Some strain, wobble, and hesitate going up steps a few inches high. Aboard commercial aircraft, they occupy their own seats and, with their flesh jutting over and under the armrests, virtually surrounding the armrests, half of the seats next to them. Passengers in front of them cannot lean back; there is no room. These people must weigh, many of them, three hundred pounds and more, and they are of all kinds and ages. They fill their outsize clothes to the last centimeter.

What is causing this ballooning? There is apparently a new view of these matters, a let-it-all-hang-out attitude. Maybe people who tend to be overweight are deciding that it isn't worth the trouble to deprive themselves of food and drink they enjoy. Once started down that road, they simply grow larger and larger. Then, too, so-called fast food may be playing its part. It's easy to get and is eaten almost absentmindedly. Television may be involved -- all that staring at the screen, often munching on something.
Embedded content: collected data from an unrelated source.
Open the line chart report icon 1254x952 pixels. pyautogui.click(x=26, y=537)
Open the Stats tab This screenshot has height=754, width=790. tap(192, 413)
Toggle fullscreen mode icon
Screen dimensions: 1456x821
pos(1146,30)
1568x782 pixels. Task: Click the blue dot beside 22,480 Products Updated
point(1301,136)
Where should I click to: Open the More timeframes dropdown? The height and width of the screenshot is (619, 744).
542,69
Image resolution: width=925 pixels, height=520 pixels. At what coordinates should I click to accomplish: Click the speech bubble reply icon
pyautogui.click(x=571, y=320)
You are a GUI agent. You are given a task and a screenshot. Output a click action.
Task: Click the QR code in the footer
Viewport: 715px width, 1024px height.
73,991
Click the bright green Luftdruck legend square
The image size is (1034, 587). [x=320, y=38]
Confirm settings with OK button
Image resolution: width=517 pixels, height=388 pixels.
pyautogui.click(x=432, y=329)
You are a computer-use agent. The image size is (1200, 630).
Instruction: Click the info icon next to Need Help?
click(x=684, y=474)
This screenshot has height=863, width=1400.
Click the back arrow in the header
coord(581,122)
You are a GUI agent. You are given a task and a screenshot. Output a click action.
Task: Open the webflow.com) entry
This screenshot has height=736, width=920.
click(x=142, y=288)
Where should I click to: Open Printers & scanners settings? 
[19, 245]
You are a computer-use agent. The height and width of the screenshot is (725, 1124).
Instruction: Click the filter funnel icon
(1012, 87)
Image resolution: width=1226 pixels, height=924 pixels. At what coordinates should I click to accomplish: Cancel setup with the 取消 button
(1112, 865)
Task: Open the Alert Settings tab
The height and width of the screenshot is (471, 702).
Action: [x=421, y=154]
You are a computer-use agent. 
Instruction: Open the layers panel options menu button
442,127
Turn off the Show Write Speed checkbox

Add the American addiction to the automobile.

It is strange that this phenomenon should turn up at the same time that so many Americans are devoted to fitness and cultivation of the body muscular. Maybe the fatness is a defiant reaction. There, in any case, the fatness is, and it is disquieting, as though some sinister force is out to disable a large part of the population. What is going on?"

-Edwin Newman - "I Must Say: On English, the News, and Other Matters"


October 1, 2004

This year, the propaganda repeating masses are sure that there are either more jobs or fewer jobs, and that they deserve lower taxes or more social programs, or both, not to mention protection from ever-looming terrorists who strike at their leisure without warning.

Unfortunately the masses aren't concerned about long-term issues of consequence, such as slowing massive climate change, reducing the world population that consumes limited resources, stopping the poisoning of food supplies, or addressing the reckless deficit spending that puts every citizen in over $25,000 of debt.

Before the reduction of the masses to idiot working slaves without attention spans, political debate was of high caliber. The Lincoln-Douglas debates are still studied and provide a stark contrast with the distractionary non-issues raised today. Gay marriage is a pressing issue? California apparently has solved the Mexican invasion and its subsequent budgetary problems since they had time to complete legislation outlawing necrophilia. This comedy of distractions and stupidity is exactly what Kaczynski wrote about in his parody of modern politics.

As long as people happily debate the little, trivial things, the big issues go ignored so we can all suffer the consequences later.